Britain urged to ease entry of GCC citizens

Diplomat from Gulf oil producers used their meeting with British officials in London to call for measures to ease curbs on the entry of their citizens into Britain, saying this would boost their trade and investment links.

In a report on Tuesday, the London-based Saudi Arabic language daily Alsharqalawsat said the ambassadors of the six-nation Gulf Cooperation Council  (GCC) made the call at talks with British foreign ministry officials on Monday.

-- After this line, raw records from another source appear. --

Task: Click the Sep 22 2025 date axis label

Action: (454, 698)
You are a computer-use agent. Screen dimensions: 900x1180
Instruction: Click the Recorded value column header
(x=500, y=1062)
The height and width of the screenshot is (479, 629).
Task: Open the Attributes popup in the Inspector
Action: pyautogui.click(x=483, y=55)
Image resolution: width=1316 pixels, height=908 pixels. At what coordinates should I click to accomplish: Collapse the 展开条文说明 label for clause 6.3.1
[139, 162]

“British authorities need to remove difficulties and routine procedures for the entry of GCC citizens into the United Kingdom…they should also tear down other barriers like taxes and fees as this will give a strong push to commercial and investment relations between the two sides…in turn, we invite British companies to boost their presence in our countries and compete with other investors in the region,” said Khaled Al Duwaisan, Kuwait’s ambassador to Britain.

His figures showed more than 150,000 British reside in the GCC while over 250,000 Gulf citizens visit the UK annually for business and leisure.

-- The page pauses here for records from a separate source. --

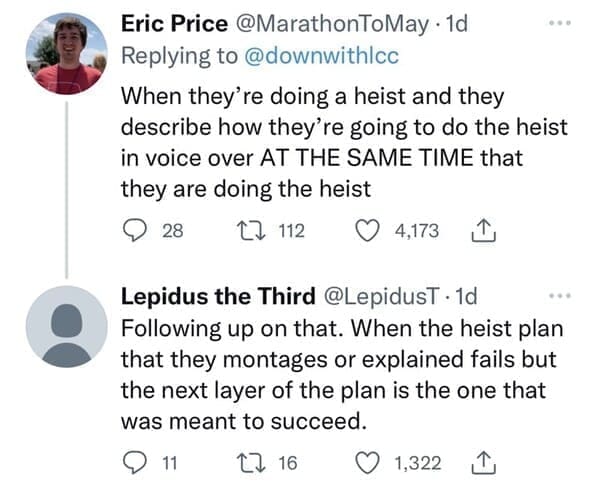This screenshot has height=494, width=600.
Task: Click the Eric Price display name
Action: pos(174,24)
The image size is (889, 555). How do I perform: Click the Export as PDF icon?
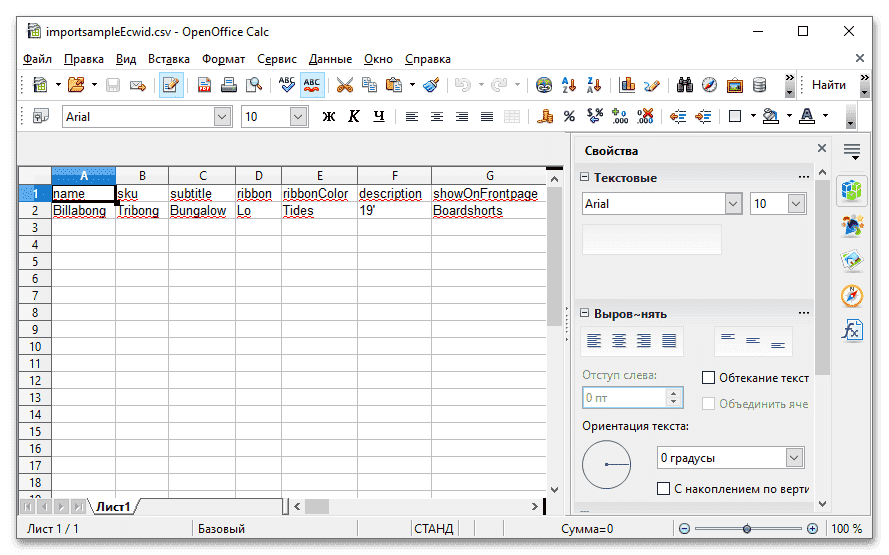point(204,85)
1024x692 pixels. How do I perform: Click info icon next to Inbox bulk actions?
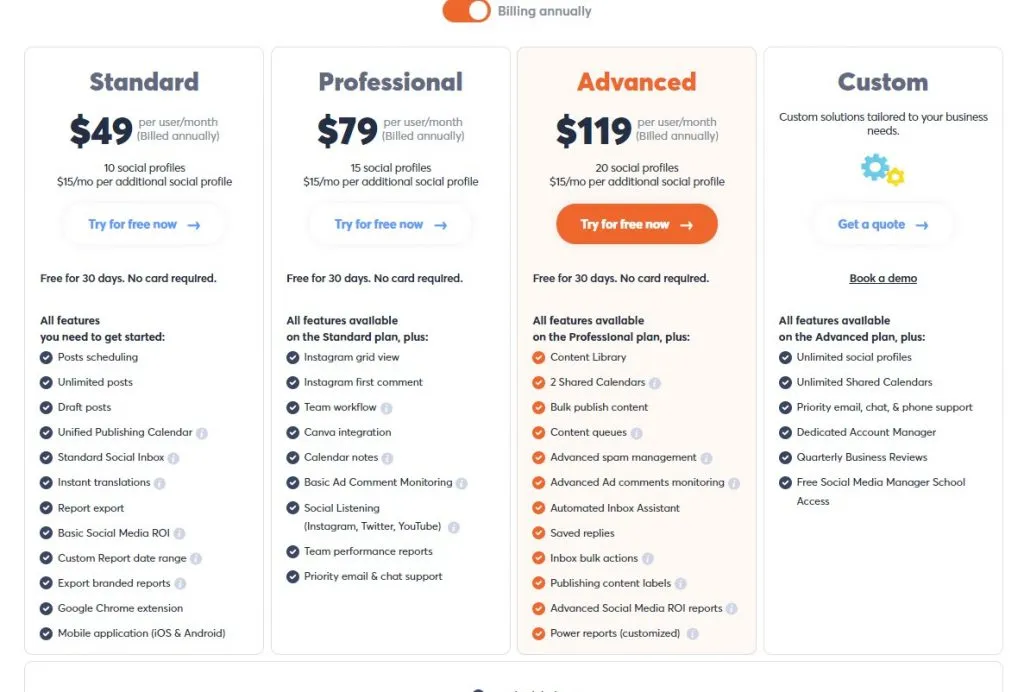pyautogui.click(x=648, y=559)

“In the GCC, British citizens are treated as if they are in their own country…this underscores the need for that move by Britain,” he said.

“What we want is for Britain to facilitate visa measures for our citizens, including the period of stay and other routine procedures faced by the GCC nationals.”

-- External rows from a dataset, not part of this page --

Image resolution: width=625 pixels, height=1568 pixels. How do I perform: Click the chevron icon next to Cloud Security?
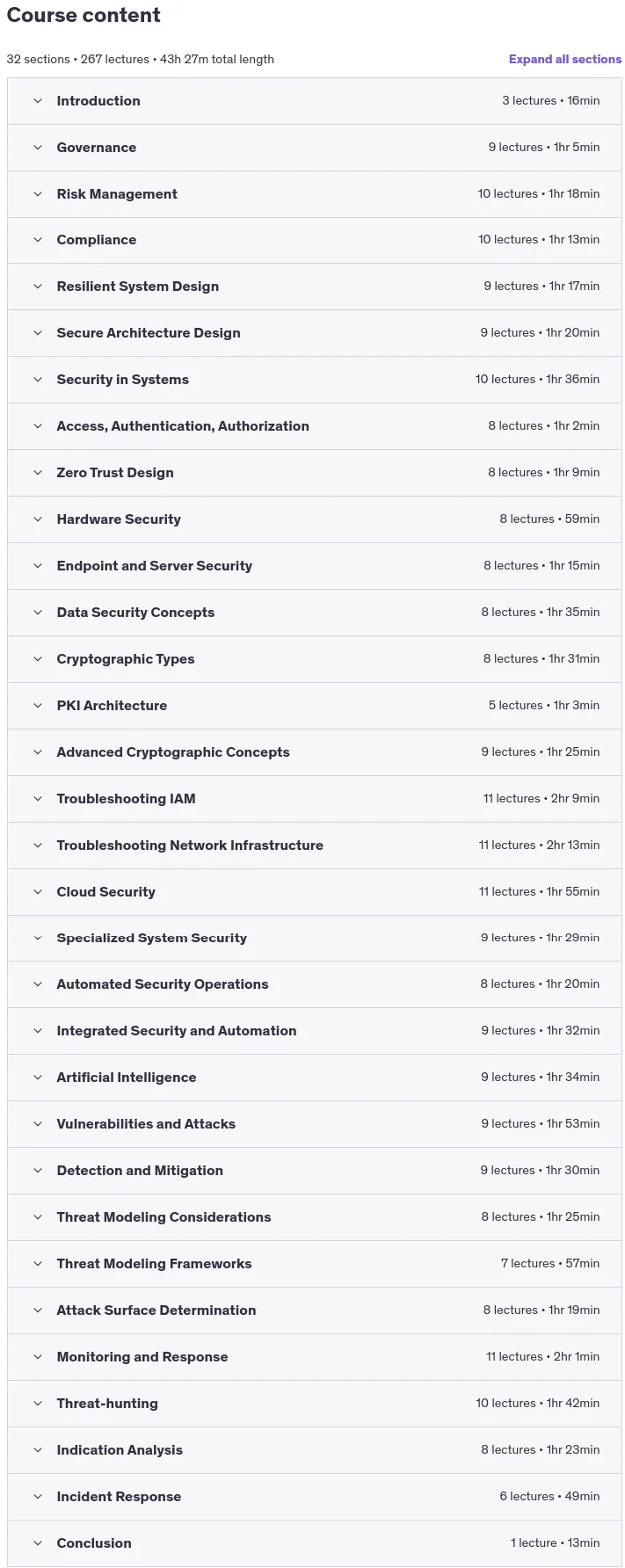pos(38,892)
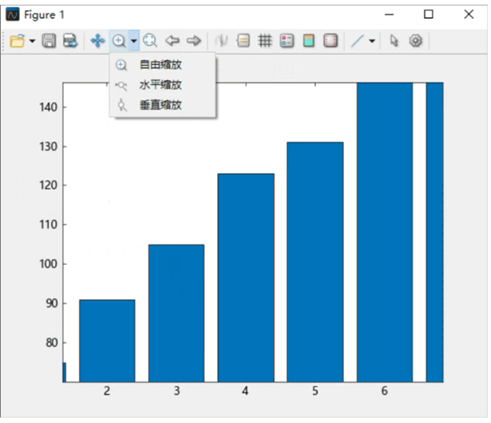This screenshot has width=491, height=423.
Task: Expand the open file dropdown arrow
Action: pyautogui.click(x=32, y=41)
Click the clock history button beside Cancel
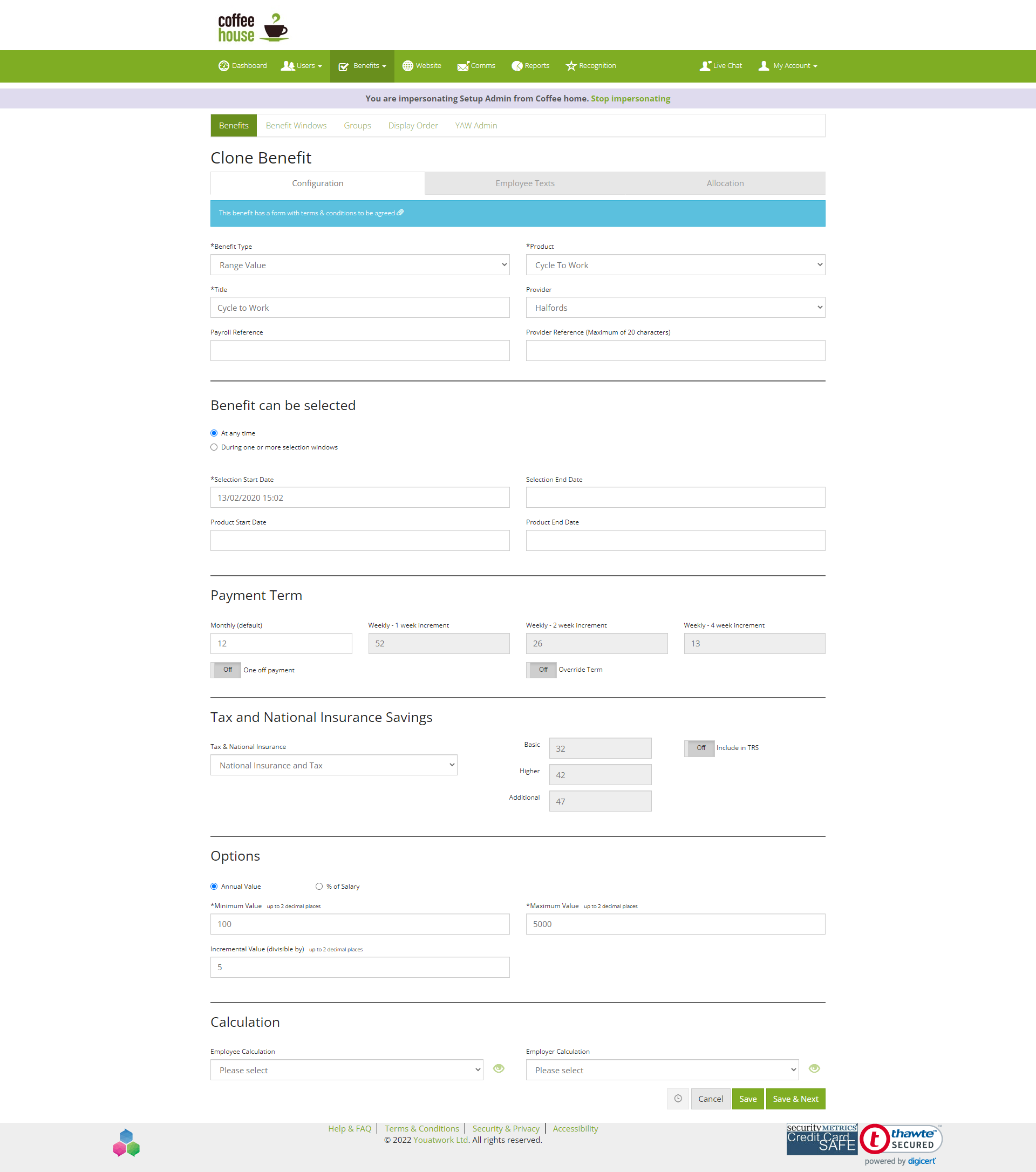The image size is (1036, 1172). point(678,1099)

UAE’s ambassador in London, Abdul Rahman Al-Mutaiwe, echoed the Kuwait diplomat, when he said visa curbs by Britain are only hampering trade and investment with the GCC’s, one of the UK’s strongest economic partners.

“Such curbs are obstructing the freedom of trade and cultural exchange between the GCC and Britain…there is a need for a joint effort to tackle this problem.”

Figures released in Riyadh last month showed the six GCC countries control more than $208 billion in real estate and other investments in Britain and nearly 45 per cent of the capital is owned by Saudi Arabia.

Investments by Saudi Arabia, the world’s largest oil exporter, are estimated at 60 billion pounds ($94.6 billion) while nearly 72 billion pounds ($113.5 billion) in capital in the United Kingdom is controlled by the remaining GCC members—the UAE, Kuwait, Qatar, Bahrain and Oman, according to the figures, reported by

Abdul Rahman Zamil, chairman of the Saudi Alzamil industrial giant.

He estimated Britain’s investment in Saudi Arabia at around $17 billion, adding the level is too low compared with the GCC’s investment in the UK and with the strong and long-standing relationship between the two sides.

Speaking at a recent GCC-British show in London, Duwaisan said trade between the GCC and Britain exceeded 15 billion pounds ($23 billion) last year, far higher than the UK’s trade with China and Russia together.